Doha, Qatar - United States officials and Taliban representatives have resumed negotiations in Qatar's capital on finding a peaceful solution to Afghanistan's long-running war that has killed hundreds of thousands of Afghan civilians.
Key issues in Thursday's talks, which began a day after US special envoy Zalmay Khalilzad arrived in Doha, remain the withdrawal of US and other foreign forces from the country and a commitment by the Taliban that Afghanistan will not be used as a launchpad for global attacks.
The two sides entered peace negotiations in October last year, and an agreement on these two central issues would set the stage for separate negotiations between Afghan officials and the Taliban on a permanent ceasefire and a power-sharing government.
The Taliban has so far refused to speak to the Afghan government, calling a "puppet regime". The group says any engagement with Kabul would grant it legitimacy.
In a statement confirming the start of the ninth round of US-Taliban talks, group spokesman Zabihullah Mujahid said on Thursday that General Scott Miller, the commander of the US forces and the NATO-led non-combat Resolution Support (RS) mission in Afghanistan, was also present at the meeting in the Qatari capital.
After the conclusion of the eighth round of talks last week, a Taliban representative in Doha who is part of the group's negotiating team said a peace deal was "near", without providing further details.
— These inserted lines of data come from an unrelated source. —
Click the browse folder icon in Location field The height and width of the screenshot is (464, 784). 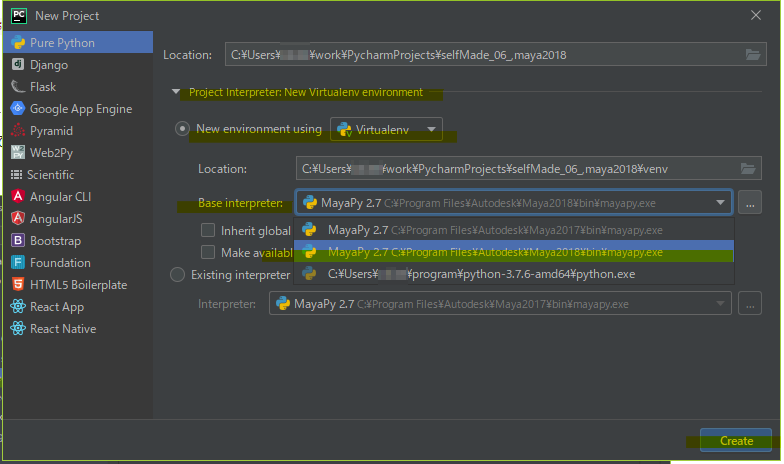pyautogui.click(x=751, y=55)
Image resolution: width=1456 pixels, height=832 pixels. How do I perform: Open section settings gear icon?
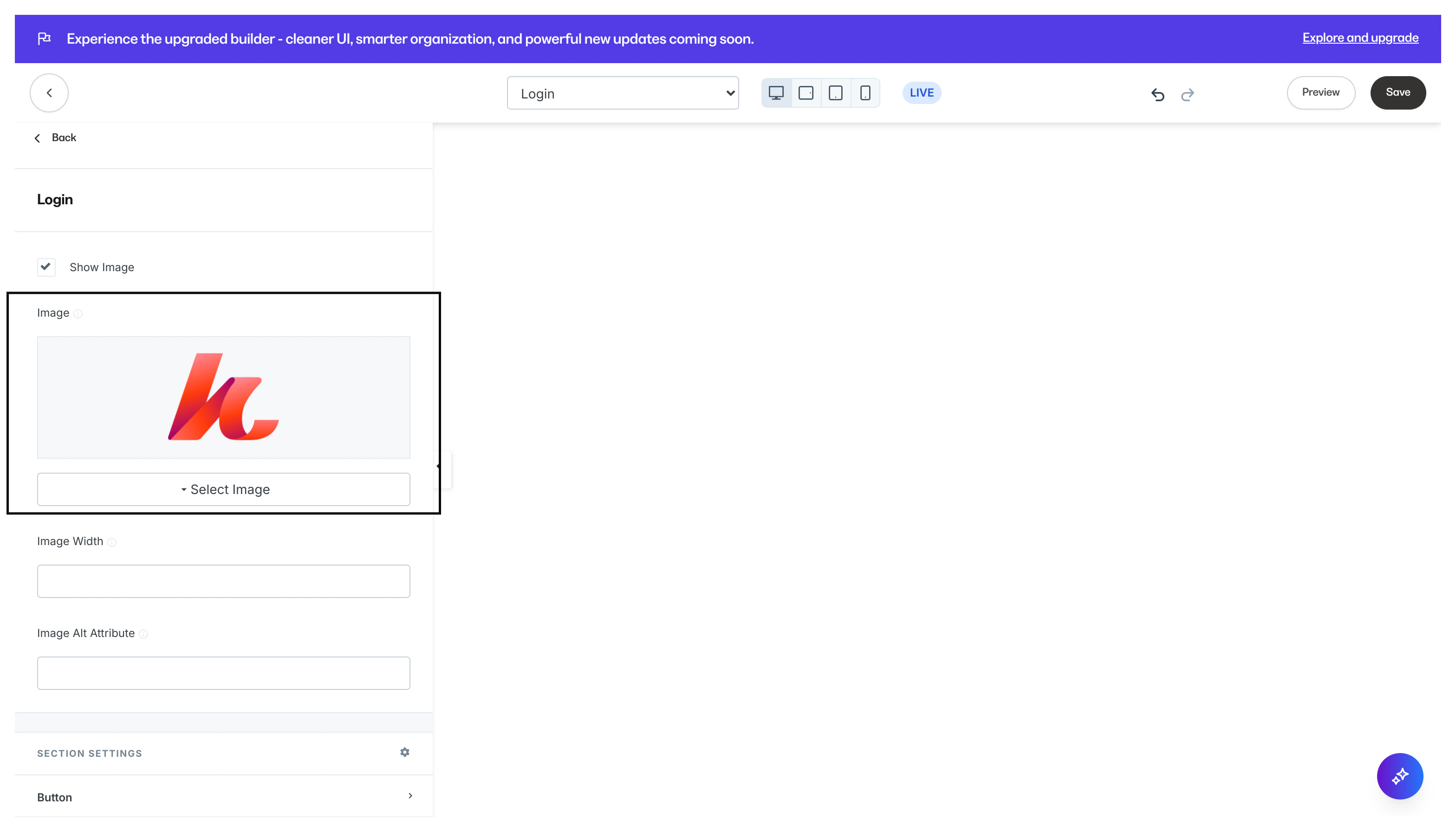coord(404,752)
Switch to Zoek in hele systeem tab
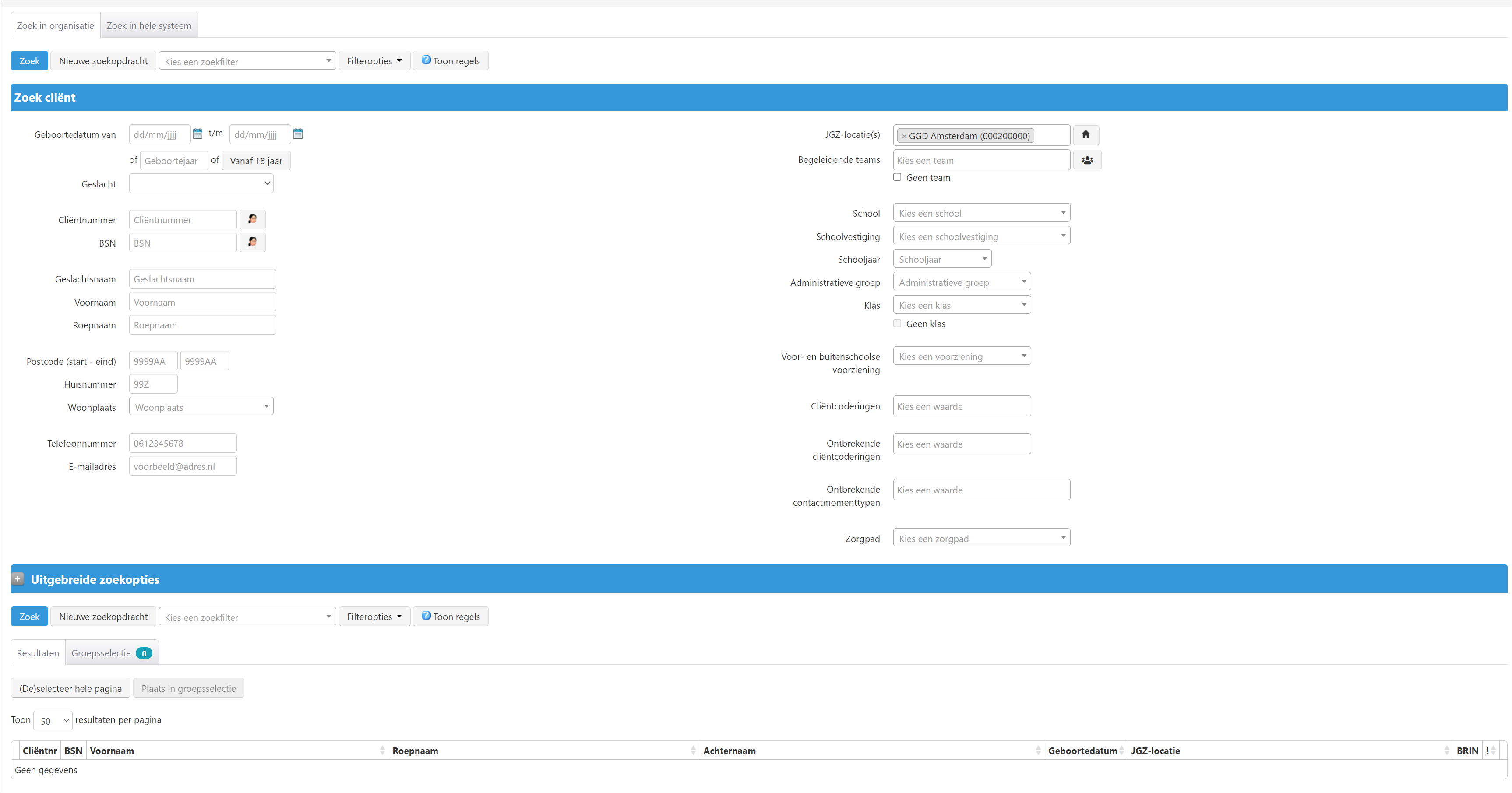 [x=148, y=26]
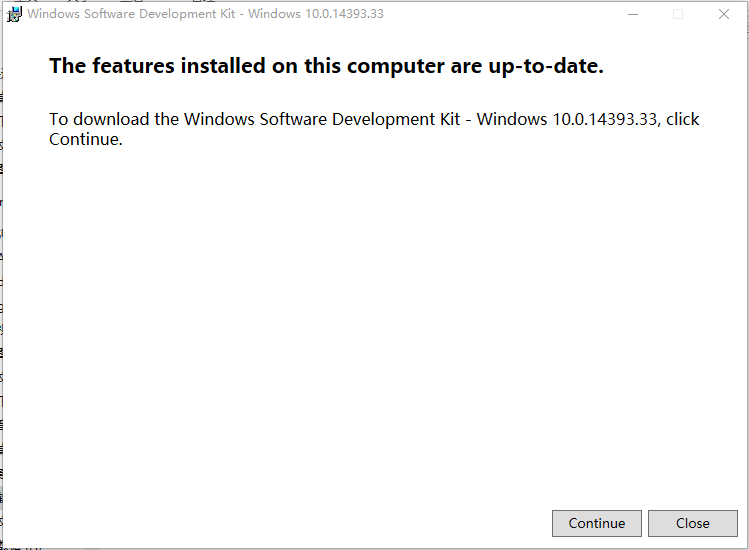Click the greyed-out maximize button
Screen dimensions: 749x550
click(x=678, y=14)
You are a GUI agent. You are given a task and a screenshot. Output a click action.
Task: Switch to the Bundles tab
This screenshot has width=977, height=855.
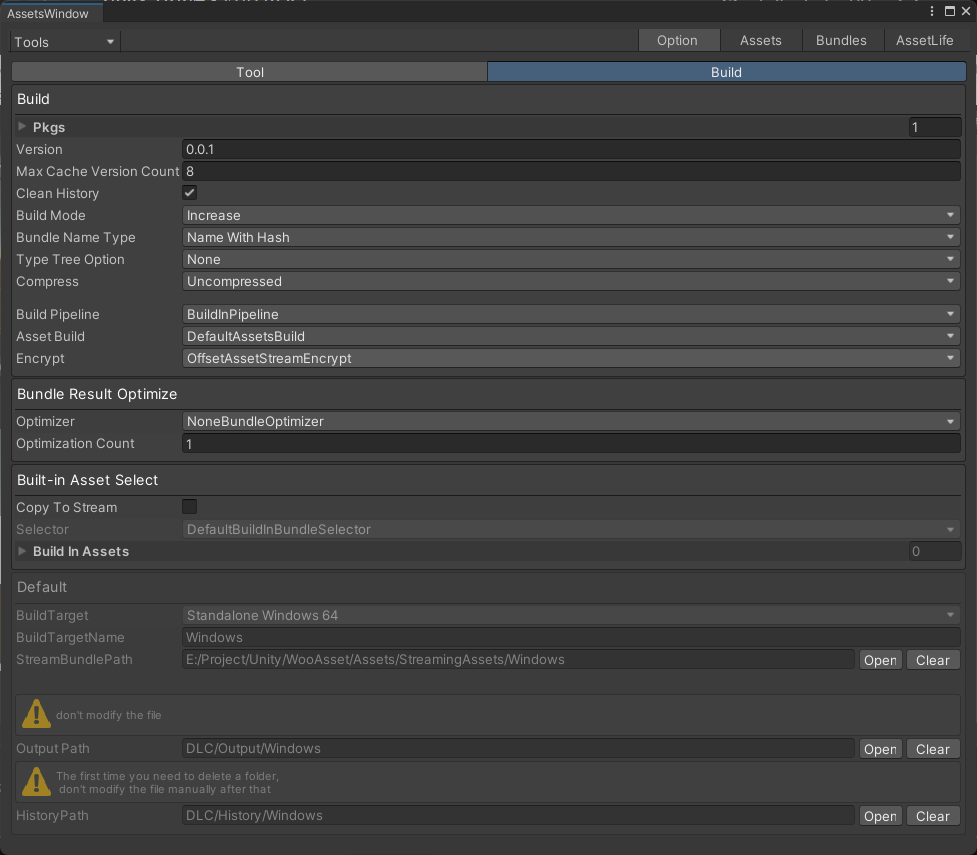(x=841, y=40)
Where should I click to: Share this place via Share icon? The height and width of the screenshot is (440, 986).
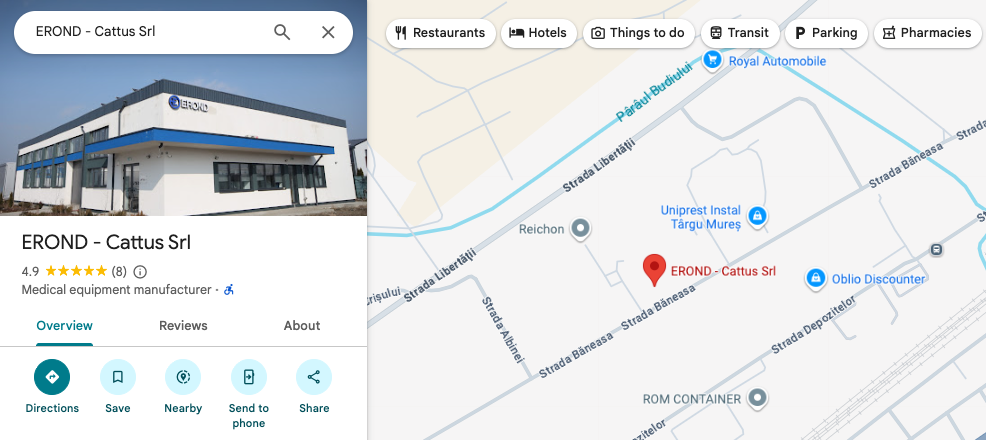click(314, 377)

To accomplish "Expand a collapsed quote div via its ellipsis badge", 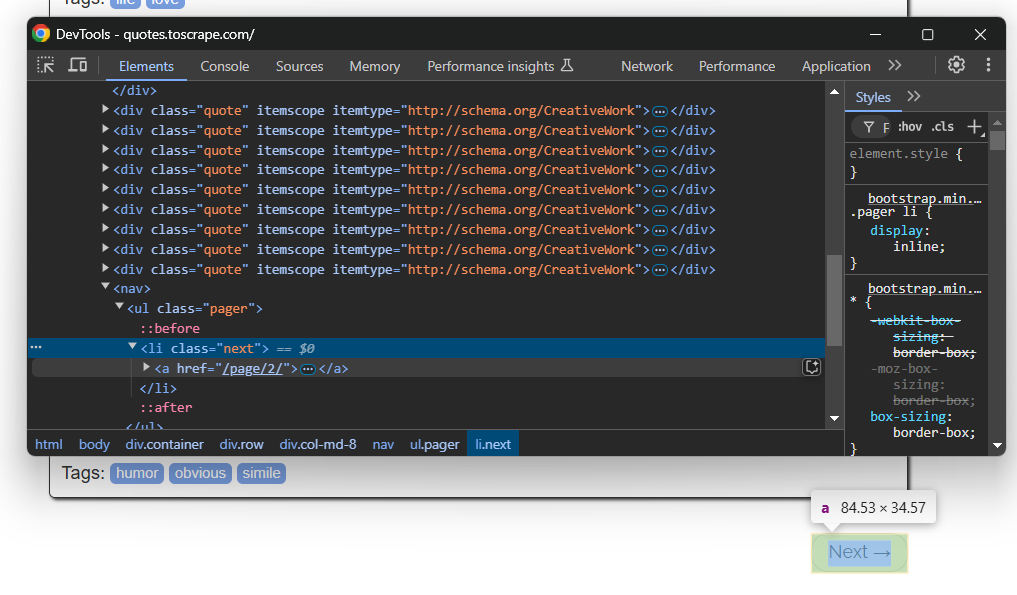I will point(659,110).
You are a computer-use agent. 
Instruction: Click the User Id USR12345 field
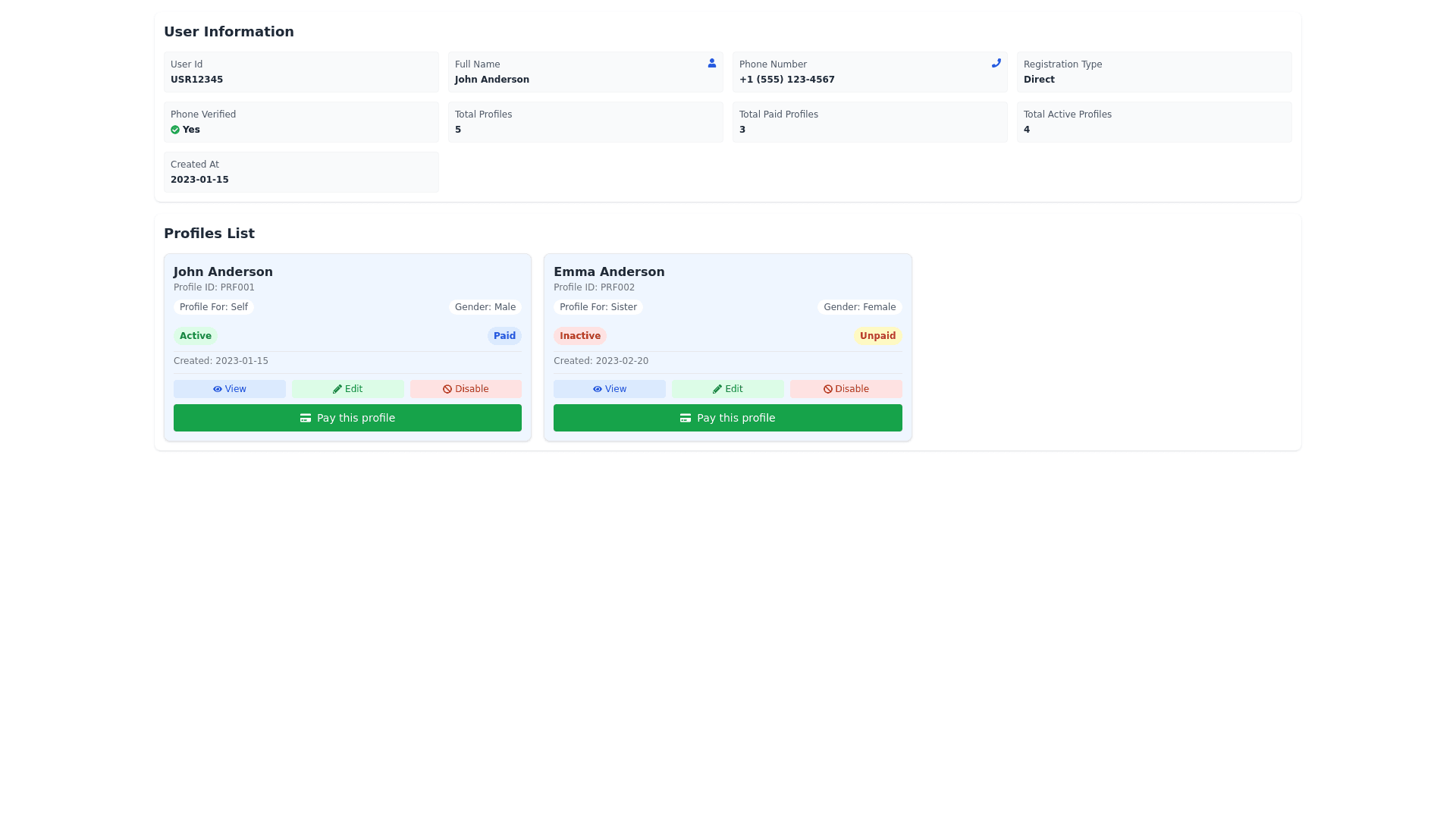tap(301, 72)
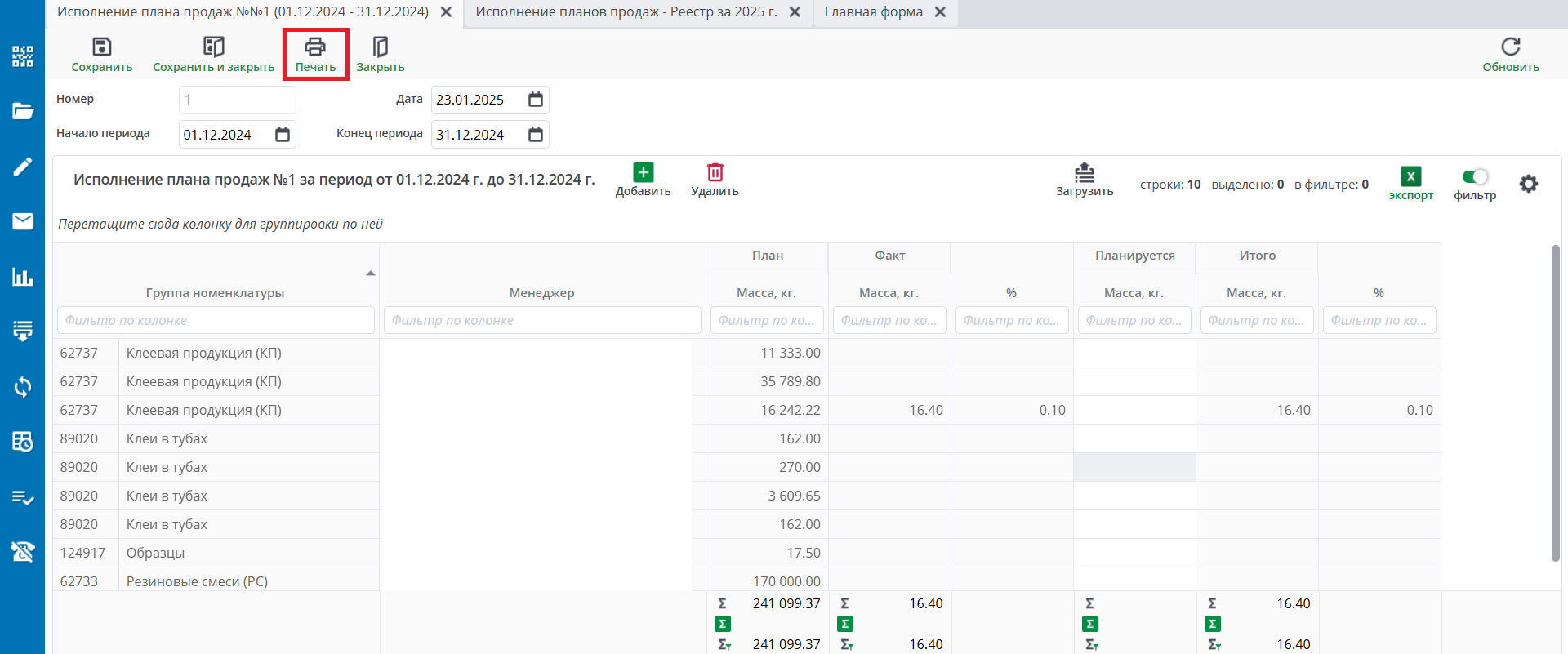Open calendar picker for Дата field
The image size is (1568, 654).
pyautogui.click(x=536, y=100)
"This [eighth] round of talks has been very productive and we are near to an agreement that will be finalised and hopefully announced in the next coming weeks," he said.
In June, during the seventh round of talks, both sides said there was an understanding on troop withdrawal but the details, including a timeline, had not been worked out yet.
About 14,000 US troops and some 17,000 troops from 39 NATO allies and partner countries are in Afghanistan in a non-combative role.
'Plans on Afghanistan'
US President Donald Trump, who has repeatedly expressed eagerness to remove forces from Afghanistan, said this week that the US military role in the country has effectively turned into a "ridiculous" police force.
He also singled out India and Pakistan as he urged other countries to assume the battle against armed groups.
The US invaded Afghanistan 18 years ago, seeking to remove the Taliban for sheltering al-Qaeda in the wake of the September 11, 2001, attacks.
Last month, Trump argued he could easily win the Afghan war - Washington's longest military engagement abroad - by wiping out the country but added he did not "want to kill 10 million people".
"I have plans on Afghanistan that, if I wanted to win that war, Afghanistan would be wiped off the face of the Earth. It would be gone," Trump told reporters. "It would be over in - literally, in 10 days. And I don't want to do, I don't want to go that route."
The comment drew a stiff response from Afghanistan's presidential palace which demanded his comments be clarified.